Al Held : Watercolours
Le nom d’Al Held (1928-2005) reste associé la hard edge painting, mais près de quatre décennies de son art restent en France largement méconnues. Cette exposition d’aquarelles exécutées dans les années 1990 et 2000 constitue une véritable révélation. Dans ces années-là, Al Held passe une partie de son temps dans sa maison en Ombrie (Italie) et y peint de nombreuses aquarelles, dont certaines de très grand format. Il les conçoit comme des œuvres autonomes mais s’en inspire aussi pour les grands tableaux qu’il peint aux États-Unis et qui en sont comme une simplification : visions de structures architecturales, sols en damier qui se soulèvent et se tordent, perspectives contradictoires, mêlant allusions au Quattrocento, à l’architecture baroque ou au Futurisme. Ce sont des œuvres visionnaires, en même temps qu’un travail de recherche qui prend parfois des allures de traité de perspective et de construction. Al Held joue des effets de lumière, de transparence que lui permet le médium et laisse voir en plus d’une occasion les traits de construction. Cela ressemble à un acte d’amour, la possibilité que se donne l’artiste de se résumer, d’être au plus près des maîtres anciens sans cesser de regarder vers le futur. Cas remarquable d’un contemporain d’Ellsworth Kelly et de Kenneth Noland se livrant à une relecture d’une abstraction qu’il a lui-même portée, au point de se trouver mieux en phase avec, mettons, Thomas Scheibitz ou Sarah Morris.

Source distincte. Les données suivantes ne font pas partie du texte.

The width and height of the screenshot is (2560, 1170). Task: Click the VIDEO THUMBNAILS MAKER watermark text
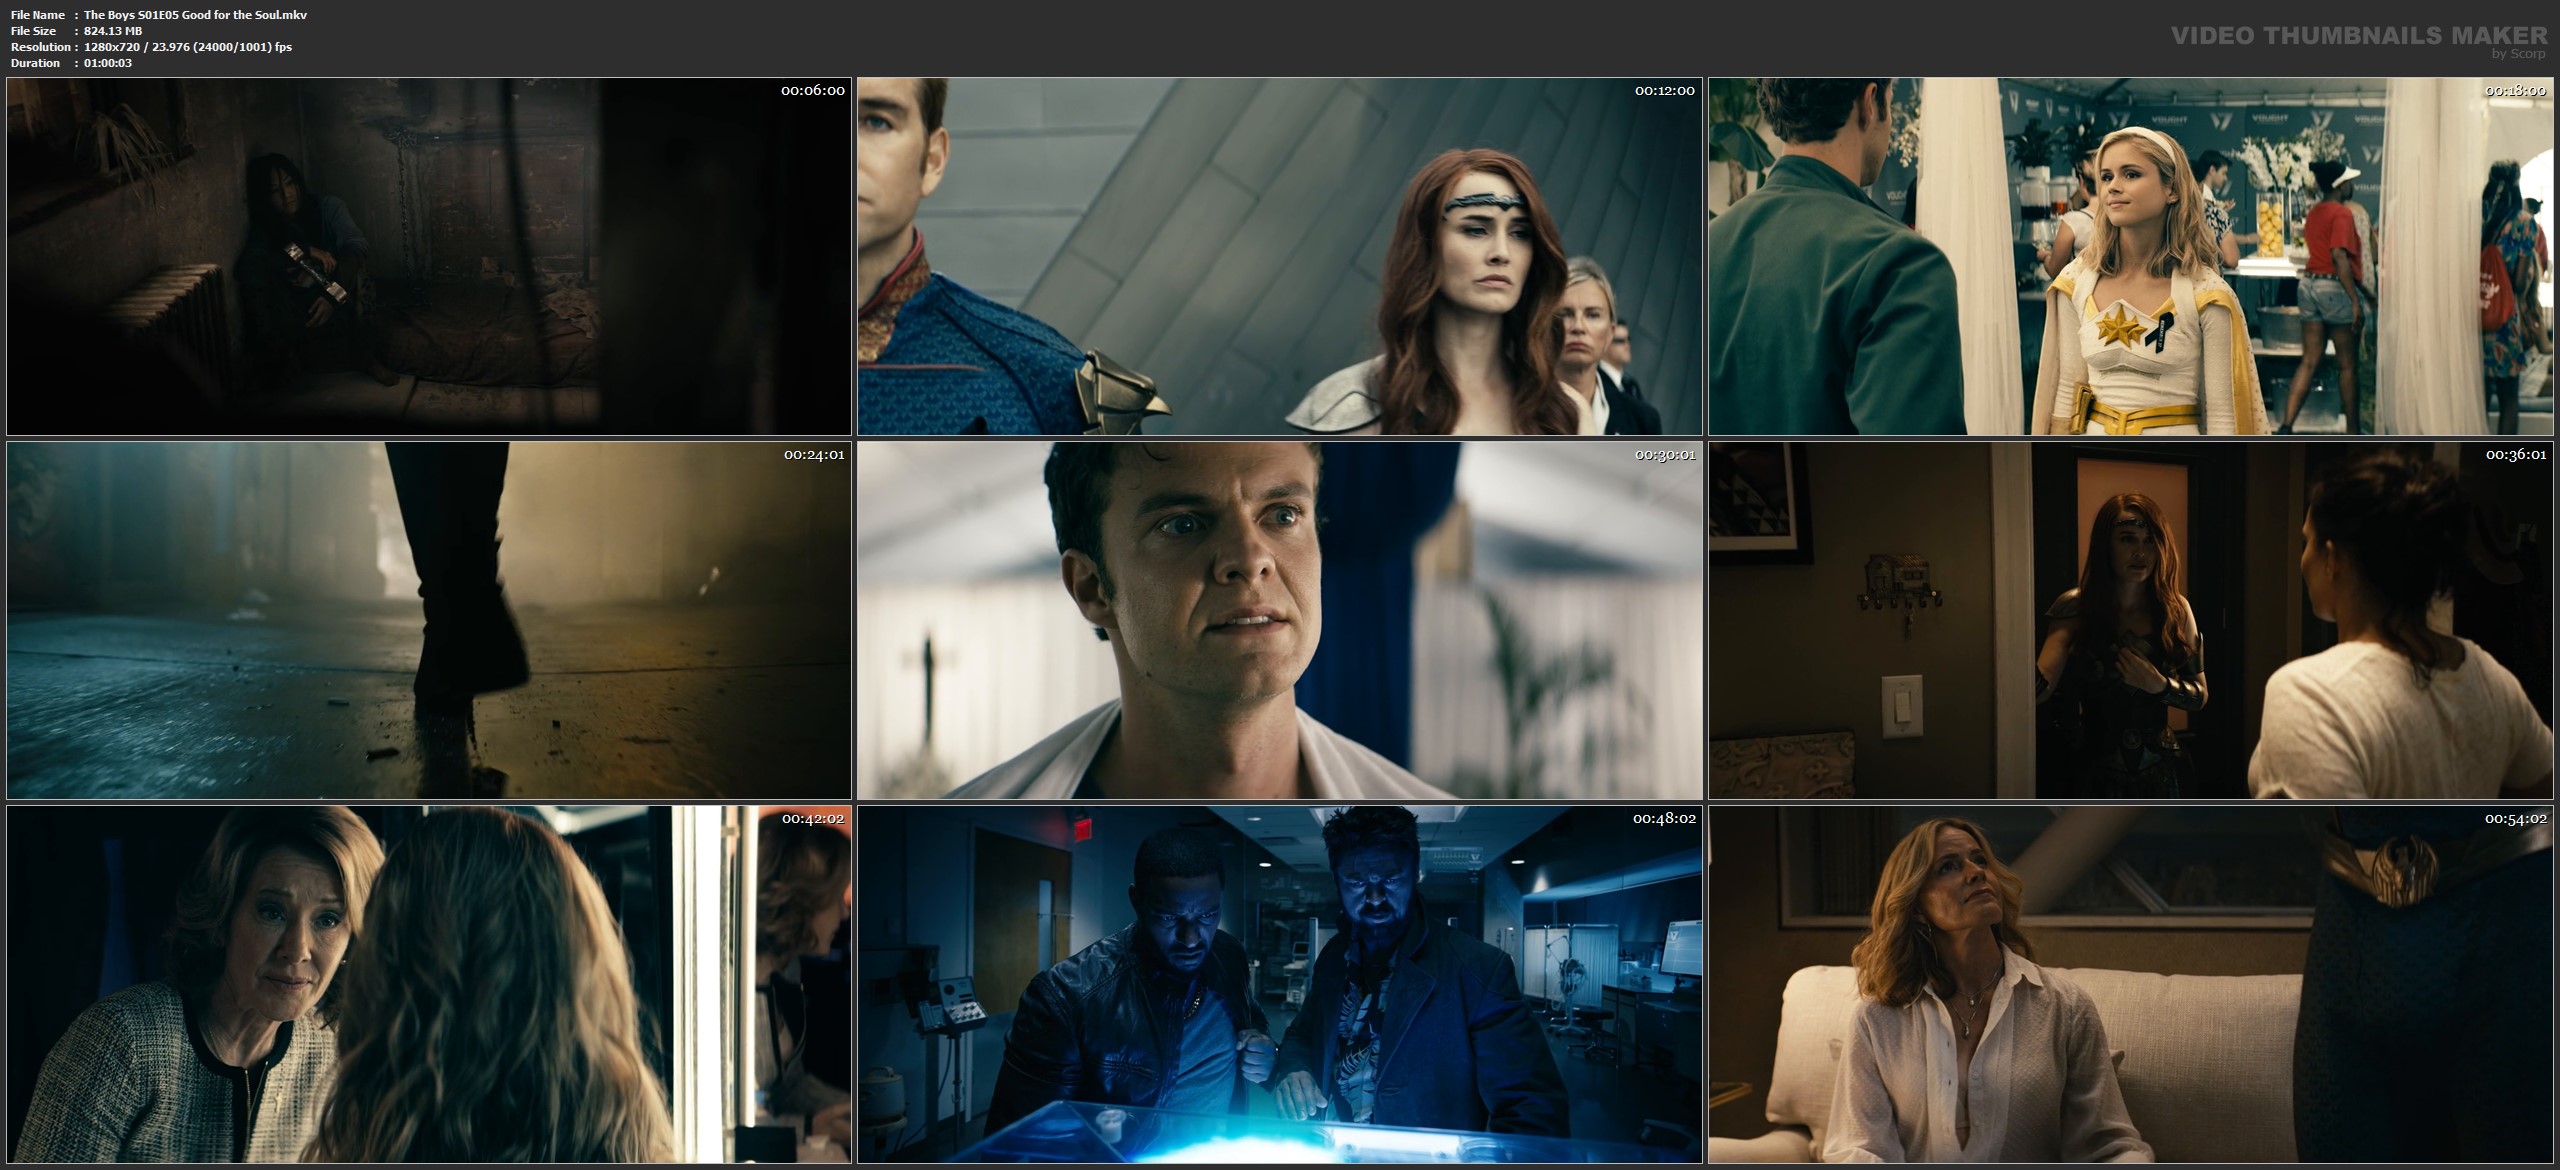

Du 19 avril au 27 mai 2023, White Cube Paris, 10 avenue Matignon, 75008 Paris
Núria Güell : Confinements, Escape Plans and a Various Kinds of Jouissance
Núria Guëll pourrait être qualifiée d’artiviste, terme forgé par Tania Bruguera qui fut l’une de ses inspiratrices et dont elle a suivi l’enseignement. Les actions constitutives de son travail artistique visent à la fois à mettre le doigt sur une sérieuse question, à faire œuvre utile, et à trouver une forme qui ait aussi sa beauté. L’exposition présente quatre œuvres qui documentent quatre actions. L’une d’elles a consisté à ouvrir une ligne téléphonique libre d’accès pour des prisonniers, qui leur permettait d’appeler aux heures d’ouvertures du musée et d’entrer en conversation avec les visiteurs, en fonction du bon vouloir de ceux-ci. Cette délégation de pouvoir, on la retrouve dans une autre action qui a consisté à confier la surveillance de son exposition à des prisonniers de droit commun tous condamnés pour vol d’œuvres d’art ou d’objets précieux. Un renversement des rôles qui renvoie à une longue histoire de l’artiste comme criminel (en pensée ou en acte) et qui a eu pour effet positif d’anticiper la libération de certains de ces gardiens amateurs ; au vu, suppose-t-on, de leur capacité de réinsertion.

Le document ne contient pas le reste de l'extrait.